It seems that once we characterise an era by its prevailing ideology, we are drawn to view the entire period—with its seething mass of conflicting ideas, interests, personalities, politics and events—as best understood from that perspective alone. Once embarked on a theme, our thoughts move effortlessly among ideas marked by similarity and contiguity. Confirmation bias lights the way through deeper and more thorough research in the construction of a forming thesis. David Hume pointed out this “habit of mind”, and it was, I believe, one of his most important insights. But its importance was also the most overlooked. To understand why this was so it will be useful to survey several perspectives on Hume, which stridently assert different versions of Hume’s place in the “Enlightenment” milieu. Firstly, the “British Empiricism” perspective—Hume was third in the triumvirate of Locke/Berkeley/Hume.
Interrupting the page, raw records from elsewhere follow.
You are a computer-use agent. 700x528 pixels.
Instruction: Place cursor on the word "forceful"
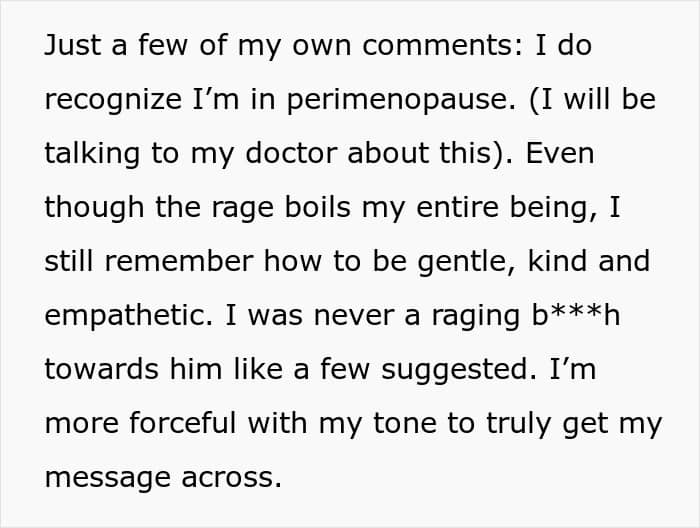[183, 423]
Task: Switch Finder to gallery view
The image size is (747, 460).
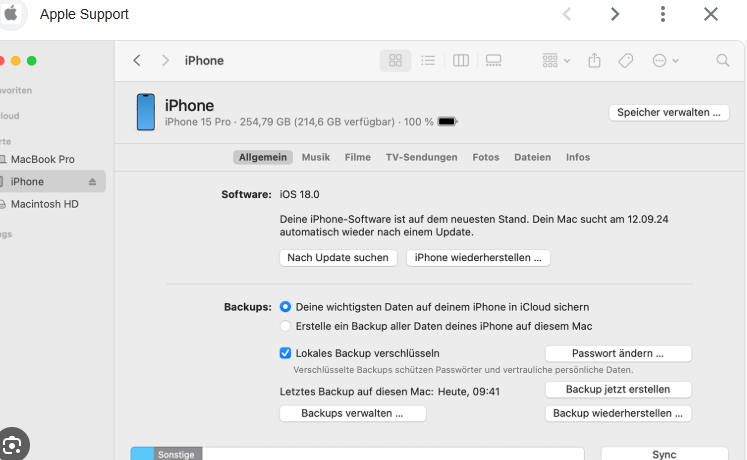Action: click(493, 61)
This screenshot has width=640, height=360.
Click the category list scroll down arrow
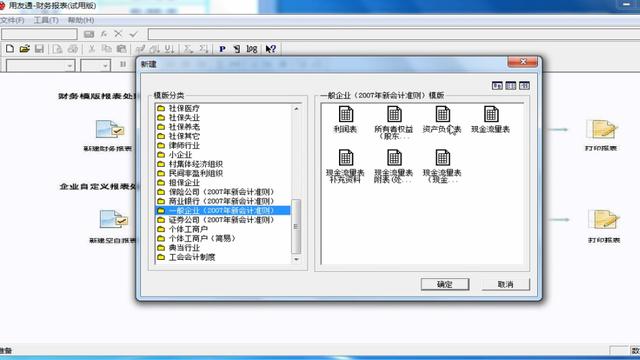296,259
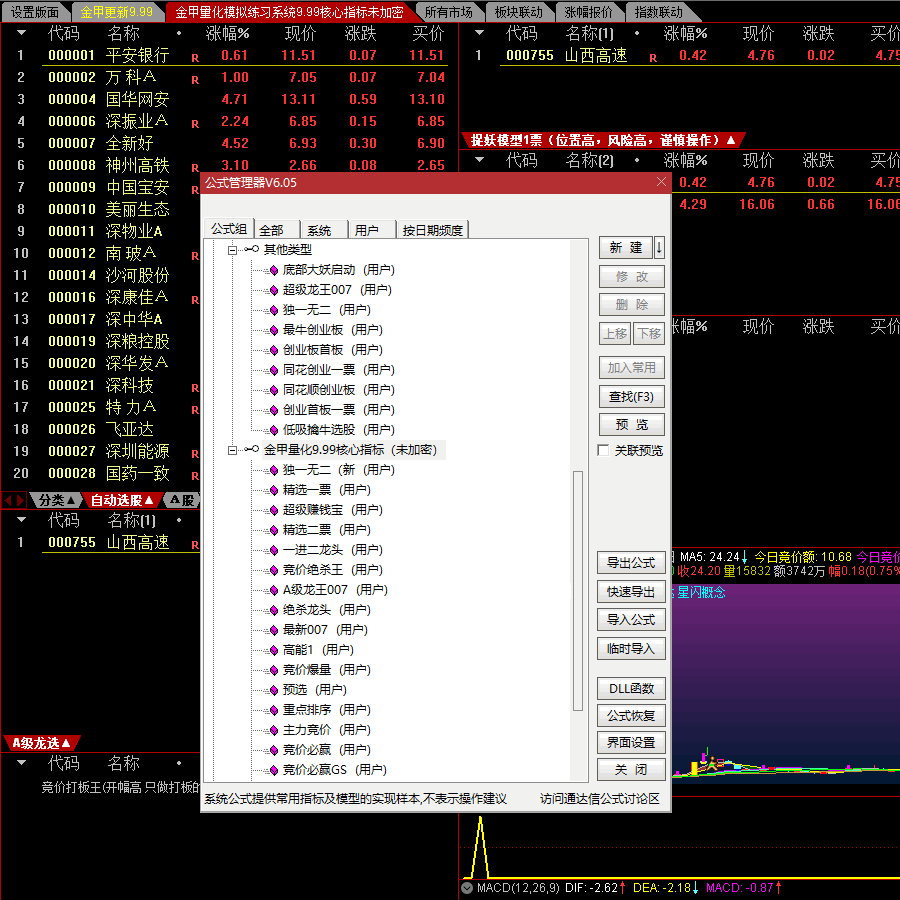The width and height of the screenshot is (900, 900).
Task: Select the 指数联动 tab at top
Action: [660, 12]
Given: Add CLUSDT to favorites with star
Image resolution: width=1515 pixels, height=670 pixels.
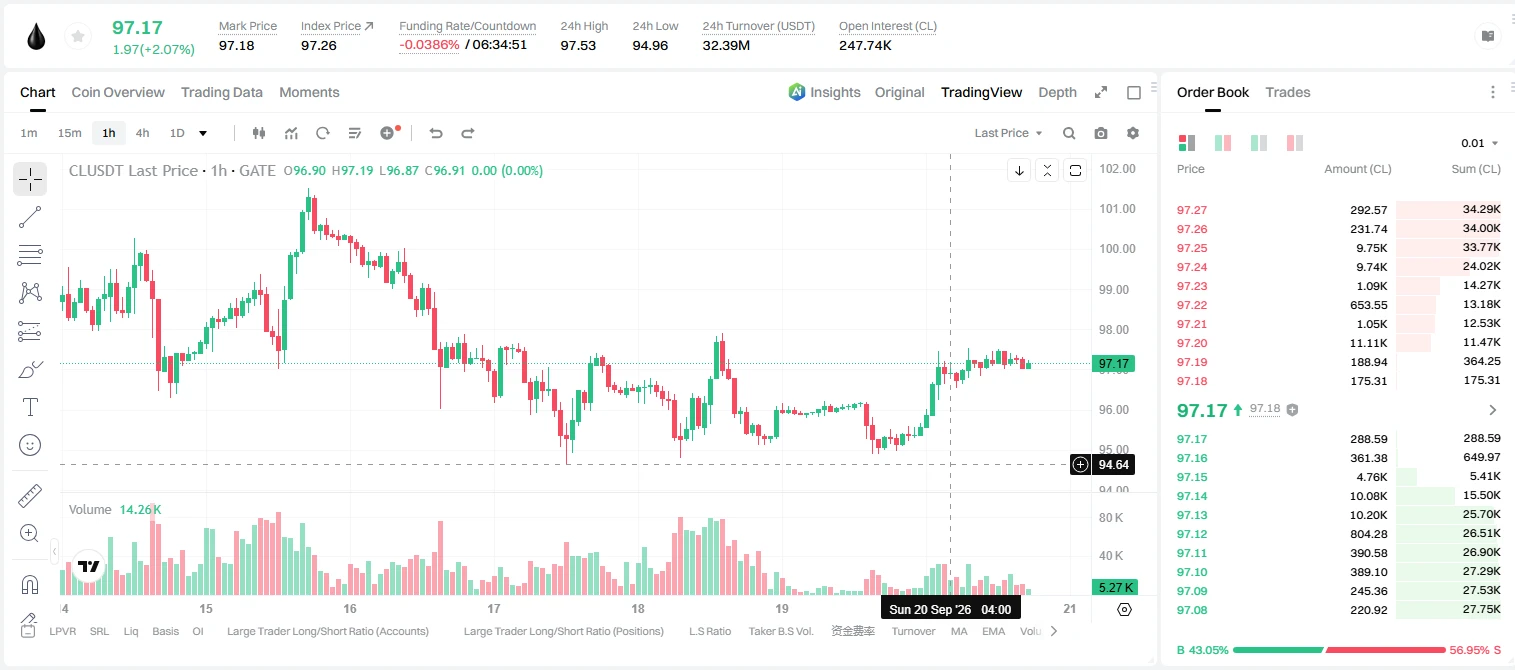Looking at the screenshot, I should pyautogui.click(x=77, y=37).
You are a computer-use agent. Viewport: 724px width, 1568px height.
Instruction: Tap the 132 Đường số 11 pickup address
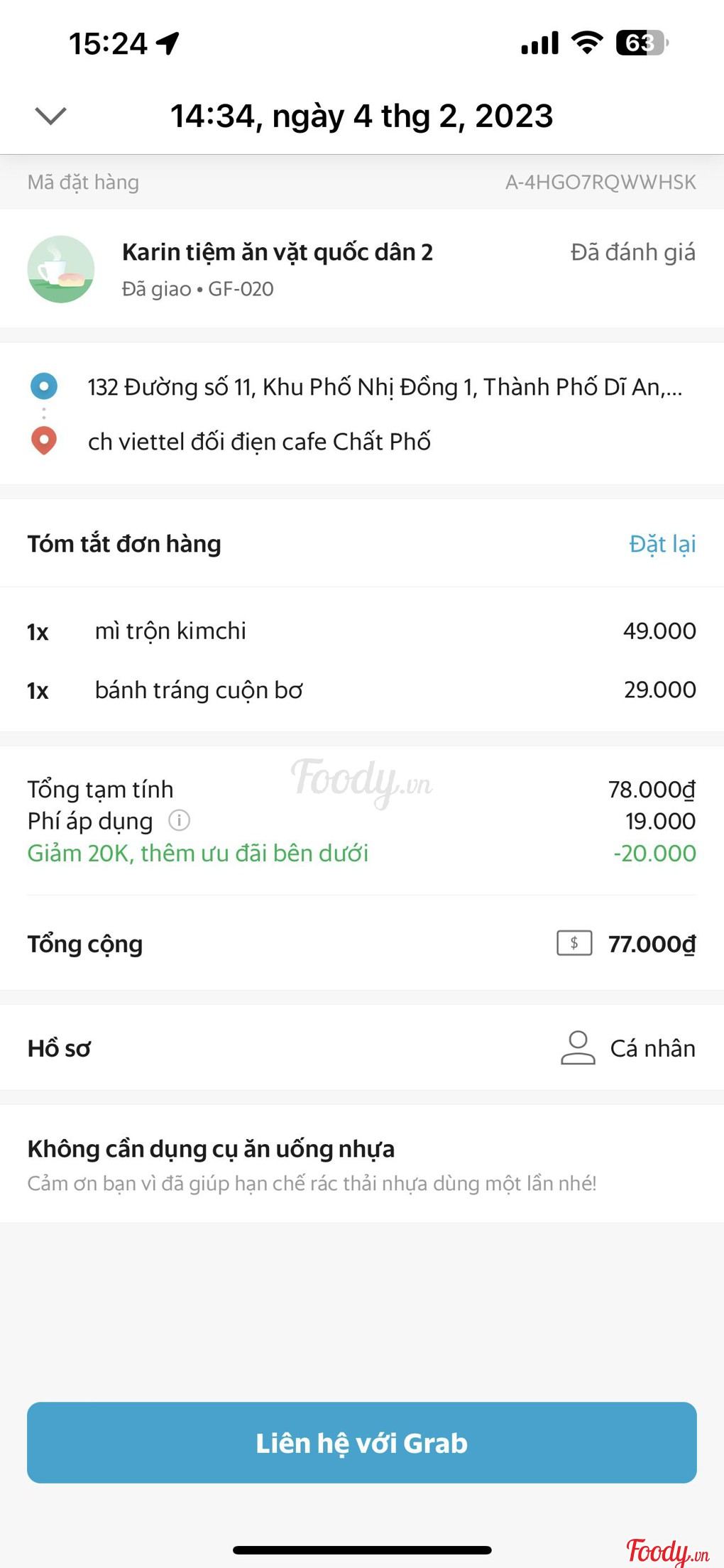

He is often described as representing the “dead end” of empirical philosophy, of arriving at such “shocking conclusions” that philosophy has been reeling ever since. Bertrand Russell talks of the “self-refutation of rationality”, sees Hume’s scepticism as being “inescapable for an empiricist”, and expresses the “hope that something less sceptical than Hume’s system may be discoverable.” Hume took the empiricist project to its logical conclusion. What we can know for certain by the application of empirical principles is strictly limited. Locke said as much, Berkeley halved what Locke believed we could know, and Hume put paid to most of the rest. There is at least a surface parallel with Socrates’ insistence on human ignorance needing to be understood before knowledge is possible, but there seems to be a difference in what is possible after this “extent of human ignorance” is grasped.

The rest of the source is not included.